Polygon is a secondary layer (L2) of Ethereum, previously known as Matic. Therefore, it enables users and developers to bridge portals and transfer assets between the primary mainnet and Polygon. Similarly to other blockchain alternatives to Ethereum, Polygon serves as a scaling solution for transactions that aim to reduce transaction costs and time. The Polygon L2 solution has a transaction finality speed of 26.08 transactions per minute (2.3 seconds per transaction) compared to Ethereum’s six transactions per minute (10 seconds per transaction).

Users prefer Polygon over other popular blockchains because it requires no upfront costs to mint new NFTs. However, the network charges a predetermined amount (usually 2.5%) as a service fee to sell the newly minted NFTs.

Flow

Flow can handle billions of transactions per second, unlike Ethereum, and is built with performance in mind to build NFTs, games, and other decentralized applications (dApps). It has gained rapid popularity since its inception in 2019 as the NBA’s official blockchain partner. The Flow Blockchain, one of Dapper Labs’ (the company behind CryptoKitty) partners, was instrumental in helping NBA Top Shot become widely accepted and helped create NBA Top Shot.

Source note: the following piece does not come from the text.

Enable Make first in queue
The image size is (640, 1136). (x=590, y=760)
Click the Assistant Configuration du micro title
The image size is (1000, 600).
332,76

A Proof of Stake consensus is used to validate transactions on Flow, just like Tezos. Therefore, engineers are developing blockchain technology capable of handling 10,000 transactions per second. The Flow Blockchain is a popular location for athletic NFTs due to its low transaction costs. Users can trade Flow NFTs on major NFT platforms besides the NBA, NFL, UFC, and other sports leagues. On the Flow blockchain, fewer NFT markets and fewer individuals are trading NFTs than on Ethereum, like Solana.

Conclusion

There is no doubt that non-fungible tokens have emerged as the next big thing, gaining traction with both small and large companies eager to launch their campaigns. You should carefully select the blockchain on which your NFT campaign will run if you want it to be a long-term success. Before making a decision, think about what features are most important to you and compare the choices available on the market. For NFT project success, a blockchain system that supports fast transactions, cheap gas costs, a vibrant secondary market, IP governance, and cross-platform compatibility are essential.